Ecrit par Yasmina Mahdi 06.05.25 dans La Une Livres, Afrique, Les Livres, Critiques, Arts, Gallimard

William Adjété Wilson, en noir, en blanc, en couleur, Collectif, Gallimard (avec le soutien de l’ADAGP), 2025, 256 pages, 35 €

Edition: Gallimard

William Adjété Wilson, en noir, en blanc, en couleur, Collectif (par Yasmina Mahdi)

 

L’union des couleurs

Né à Tours en 1952, William Adjété Wilson est issu d’un mariage mixte, d’une mère française et d’un père d’Afrique de l’Ouest. Sa première exposition a lieu en 1976 à Paris. En 1986, il obtient le Prix de la Villa Médicis Hors-les-Murs et passe plus d’un an aux États-Unis. Il partage sa vie entre Paris, le Bénin, le Togo et Haïti. Combattant ostracisme et préjugés – « j’étais bien souvent le seul élève noir de ma classe » –, Adjété Wilson quitte la province. Il rejoint alors à la capitale « la vaste communauté des artistes de [son] époque ». Le bel ouvrage d’art que publient les éditions Gallimard, témoigne de son cheminement personnel et artistique, dès son arrivée à Paris, « bouillon de culture dans lequel les idées et les appétits fusionnent en un kaléidoscope vivant ». Des textes autobiographiques et d’historiens de l’art jalonnent le livre parmi plus de 600 illustrations. Adjété Wilson écrit se trouver en porte-à-faux entre d’une part « la trop grande visibilité de ma couleur de peau, d’autre part l’invisibilité discriminante qui m’était imposée ».
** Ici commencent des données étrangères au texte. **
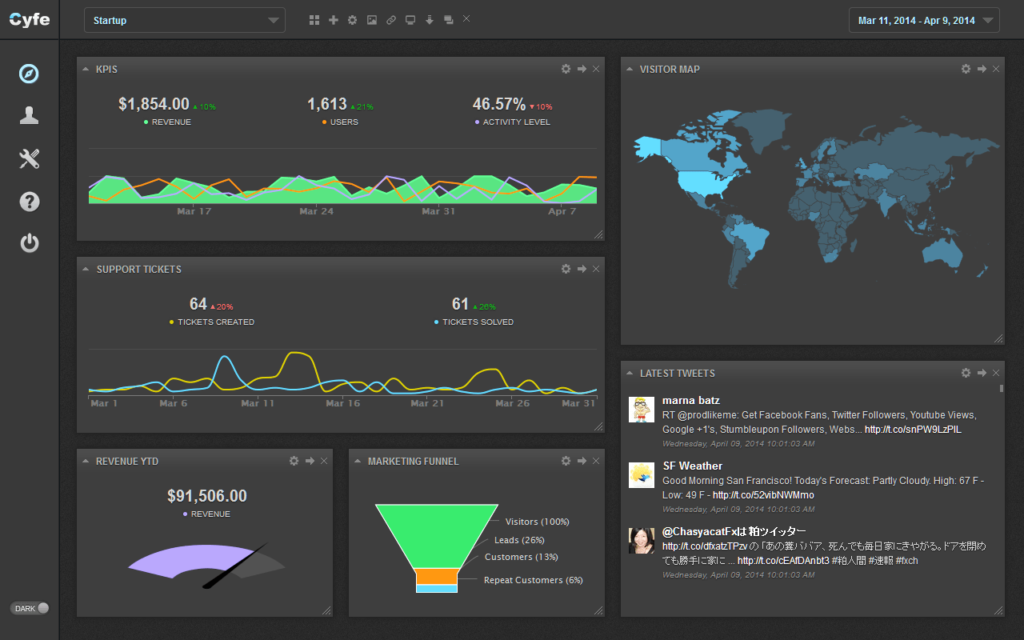
Task: Click the share link icon in the toolbar
Action: 391,20
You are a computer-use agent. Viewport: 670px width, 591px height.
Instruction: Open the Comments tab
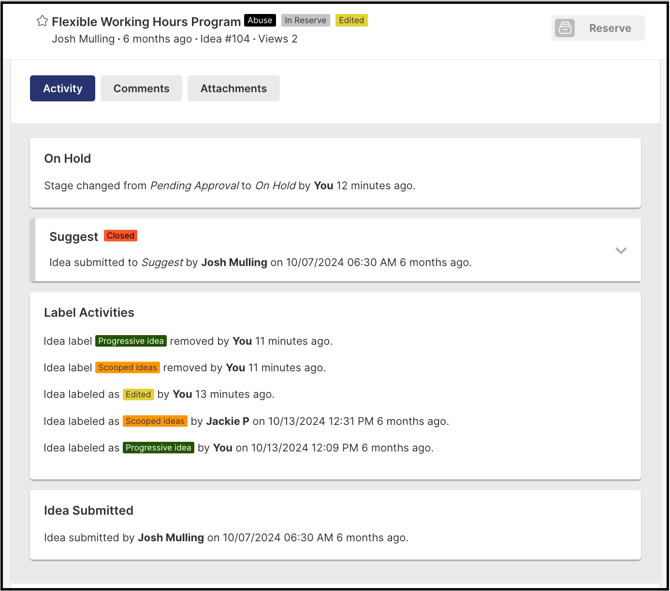141,88
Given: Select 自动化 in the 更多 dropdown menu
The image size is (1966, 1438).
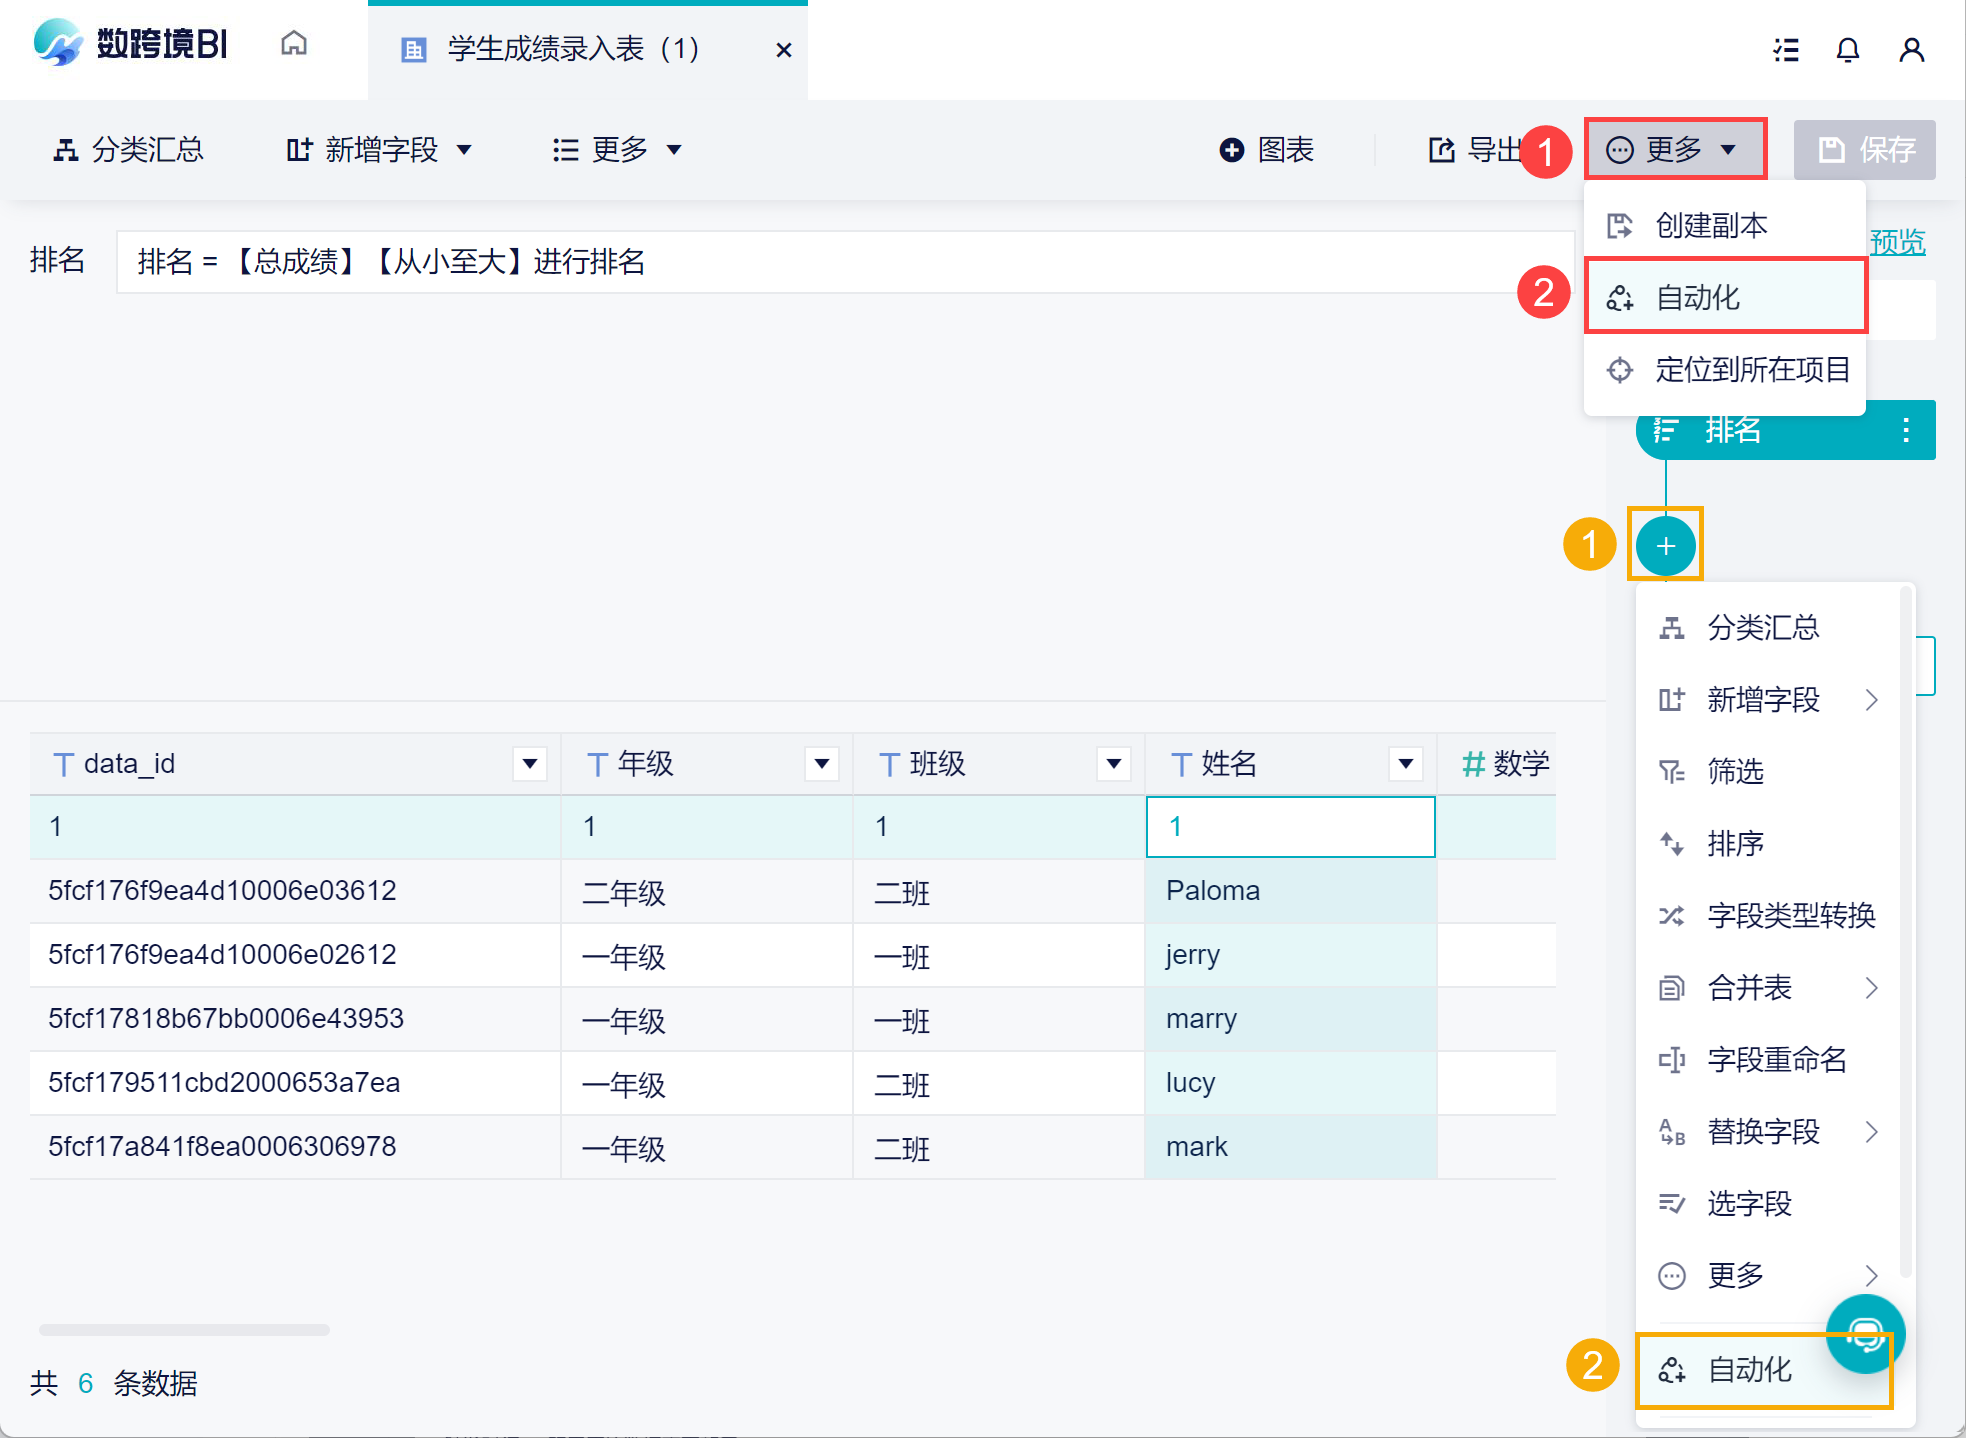Looking at the screenshot, I should tap(1726, 297).
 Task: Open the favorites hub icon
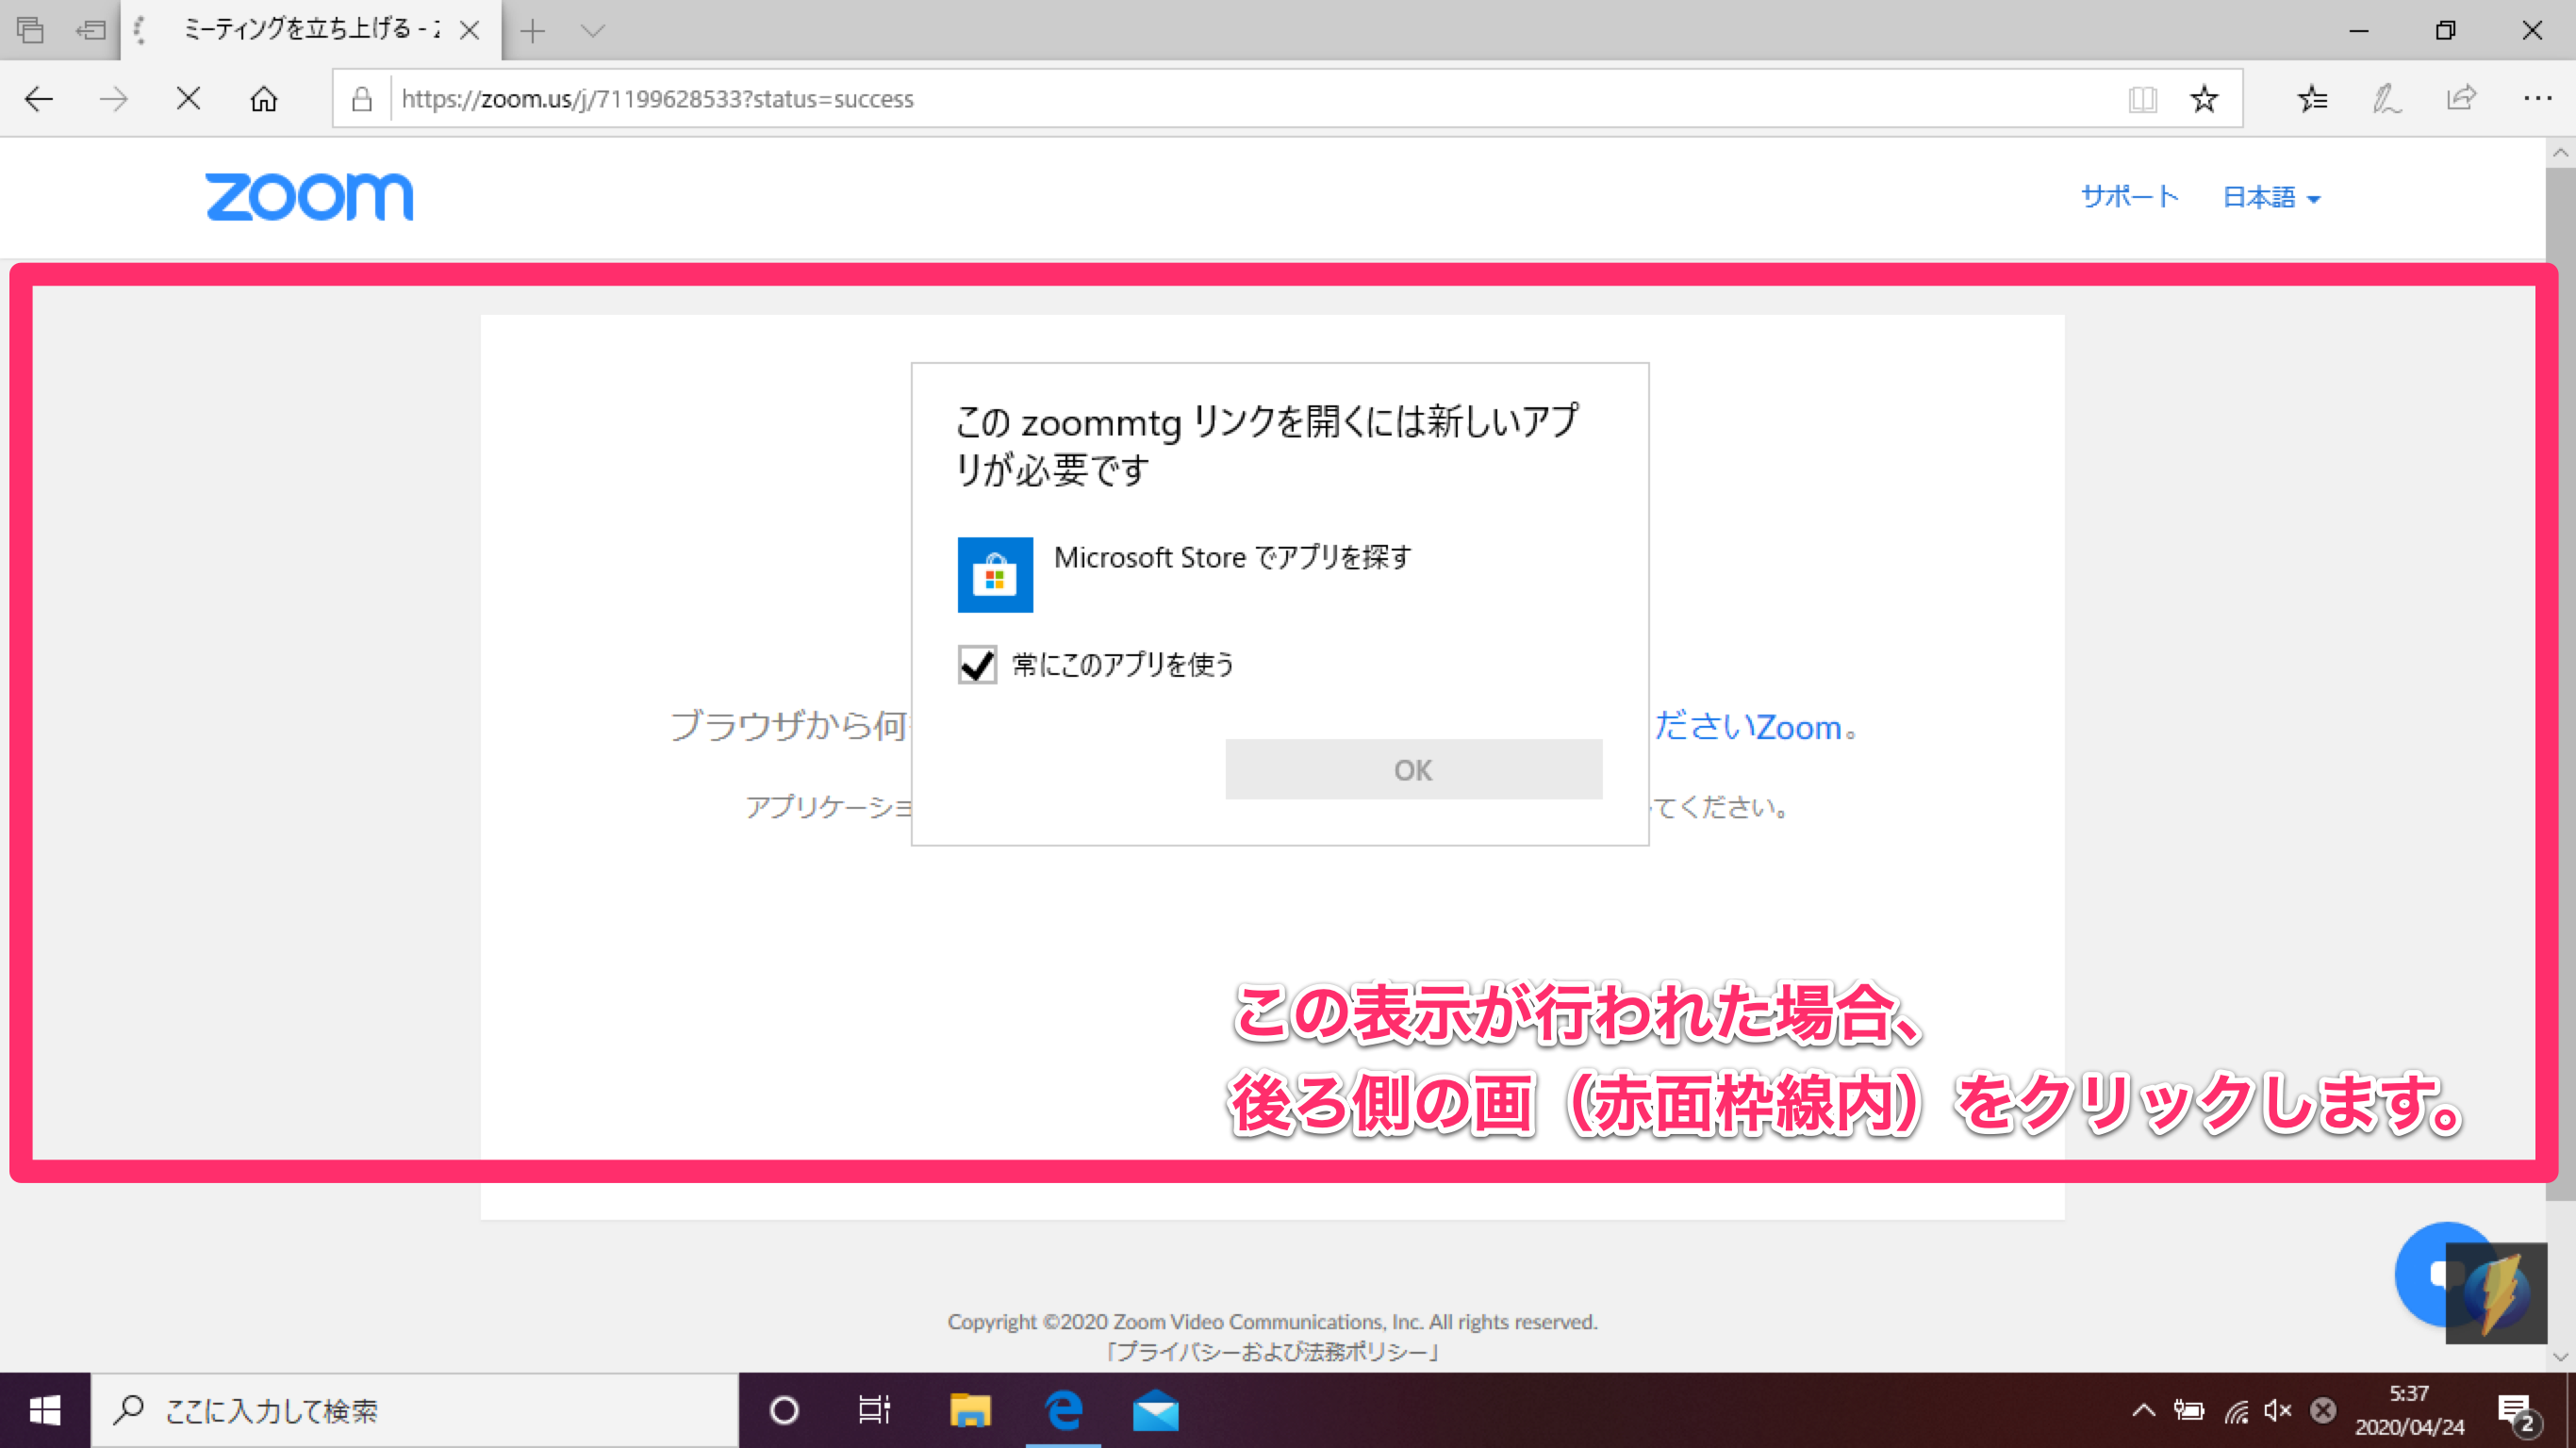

L’artiste franco-africain utilise un grand nombre de techniques : pastel sec, gouache, crayons de couleur, huile, acrylique sur toile, encre, pigments, bois, céramique, tissu, estampes. Les dimensions de ses œuvres sont variables, allant de 21 à 139 centimètres. Il aime « procéder par séries » et ce, dès ses premiers dessins ; affectionne la spirale, le cercle, l’étoile, le zigzag, la courbe plutôt que la ligne droite. Chaque pièce est une métaphore de son univers intérieur, une approche et une relation esthétique propres à l’artiste, où les visages stylisés sont presque totémiques. Les présences fantastiques, les êtres hybrides, moitié animaux, moitié végétaux, les corps librement interprétés, constituent des saynètes. La palette est étendue, riche, agrémentée de nuances d’auburn, de gammes de bleus, de verts, de jaunes, de rouges, à l’intérieur de formes complexes parfois cernées de noir.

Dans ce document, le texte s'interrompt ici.